**WORK TASK:** Print all the records below, word for word and in full.

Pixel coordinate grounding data
________________

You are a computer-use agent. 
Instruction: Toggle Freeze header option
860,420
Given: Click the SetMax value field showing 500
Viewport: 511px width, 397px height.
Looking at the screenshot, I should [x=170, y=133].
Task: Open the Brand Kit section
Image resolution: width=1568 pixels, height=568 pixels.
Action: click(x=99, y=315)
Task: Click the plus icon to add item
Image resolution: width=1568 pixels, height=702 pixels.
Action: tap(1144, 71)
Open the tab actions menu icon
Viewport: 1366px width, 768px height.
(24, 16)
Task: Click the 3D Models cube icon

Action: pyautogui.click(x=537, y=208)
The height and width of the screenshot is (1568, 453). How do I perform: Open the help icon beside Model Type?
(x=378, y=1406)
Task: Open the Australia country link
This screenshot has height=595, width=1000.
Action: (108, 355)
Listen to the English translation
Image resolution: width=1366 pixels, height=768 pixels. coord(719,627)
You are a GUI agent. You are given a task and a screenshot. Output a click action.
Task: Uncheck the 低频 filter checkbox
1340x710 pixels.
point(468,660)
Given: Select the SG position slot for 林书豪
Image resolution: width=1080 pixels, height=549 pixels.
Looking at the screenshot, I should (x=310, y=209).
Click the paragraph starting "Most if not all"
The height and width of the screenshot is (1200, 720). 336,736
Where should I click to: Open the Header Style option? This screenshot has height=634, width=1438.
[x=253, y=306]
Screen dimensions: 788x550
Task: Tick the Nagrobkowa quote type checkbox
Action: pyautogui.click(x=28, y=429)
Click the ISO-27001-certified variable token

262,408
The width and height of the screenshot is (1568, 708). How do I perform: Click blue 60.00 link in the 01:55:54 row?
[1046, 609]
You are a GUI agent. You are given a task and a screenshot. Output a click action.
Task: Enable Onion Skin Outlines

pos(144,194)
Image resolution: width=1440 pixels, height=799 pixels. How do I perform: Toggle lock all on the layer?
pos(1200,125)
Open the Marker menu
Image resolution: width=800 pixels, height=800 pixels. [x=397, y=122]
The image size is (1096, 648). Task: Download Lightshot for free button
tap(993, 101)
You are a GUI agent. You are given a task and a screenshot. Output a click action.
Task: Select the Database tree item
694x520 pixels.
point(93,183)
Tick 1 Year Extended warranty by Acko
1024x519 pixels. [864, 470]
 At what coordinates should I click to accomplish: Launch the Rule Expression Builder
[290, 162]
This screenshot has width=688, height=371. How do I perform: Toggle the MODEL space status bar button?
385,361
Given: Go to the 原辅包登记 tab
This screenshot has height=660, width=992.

________________

**RESPONSE FOR THIS EXERCISE:**
You are a computer-use agent. 
Instruction: Toggle Freeze header option
860,420
Given: Click the SetMax value field showing 500
Viewport: 511px width, 397px height.
Looking at the screenshot, I should [x=170, y=133].
Task: Open the Brand Kit section
Image resolution: width=1568 pixels, height=568 pixels.
Action: click(x=99, y=315)
Task: Click the plus icon to add item
Image resolution: width=1568 pixels, height=702 pixels.
Action: tap(1144, 71)
Open the tab actions menu icon
Viewport: 1366px width, 768px height.
(24, 16)
Task: Click the 3D Models cube icon

Action: pyautogui.click(x=537, y=208)
The height and width of the screenshot is (1568, 453). How do I perform: Open the help icon beside Model Type?
(x=378, y=1406)
Task: Open the Australia country link
This screenshot has height=595, width=1000.
Action: (108, 355)
Listen to the English translation
Image resolution: width=1366 pixels, height=768 pixels. coord(719,627)
You are a GUI agent. You are given a task and a screenshot. Output a click action.
Task: Uncheck the 低频 filter checkbox
1340x710 pixels.
point(468,660)
Given: Select the SG position slot for 林书豪
Image resolution: width=1080 pixels, height=549 pixels.
Looking at the screenshot, I should (x=310, y=209).
Click the paragraph starting "Most if not all"
The height and width of the screenshot is (1200, 720). 336,736
Where should I click to: Open the Header Style option? This screenshot has height=634, width=1438.
[x=253, y=306]
Screen dimensions: 788x550
Task: Tick the Nagrobkowa quote type checkbox
Action: pyautogui.click(x=28, y=429)
Click the ISO-27001-certified variable token

262,408
The width and height of the screenshot is (1568, 708). How do I perform: Click blue 60.00 link in the 01:55:54 row?
[1046, 609]
You are a GUI agent. You are given a task and a screenshot. Output a click action.
Task: Enable Onion Skin Outlines

pos(144,194)
Image resolution: width=1440 pixels, height=799 pixels. How do I perform: Toggle lock all on the layer?
pos(1200,125)
Open the Marker menu
Image resolution: width=800 pixels, height=800 pixels. [x=397, y=122]
The image size is (1096, 648). Task: Download Lightshot for free button
tap(993, 101)
You are a GUI agent. You are given a task and a screenshot. Output a click action.
Task: Select the Database tree item
694x520 pixels.
point(93,183)
Tick 1 Year Extended warranty by Acko
1024x519 pixels. [864, 470]
 At what coordinates should I click to accomplish: Launch the Rule Expression Builder
[290, 162]
This screenshot has width=688, height=371. How do I perform: Toggle the MODEL space status bar button?
385,361
Given: Go to the 原辅包登记 tab
This screenshot has height=660, width=992.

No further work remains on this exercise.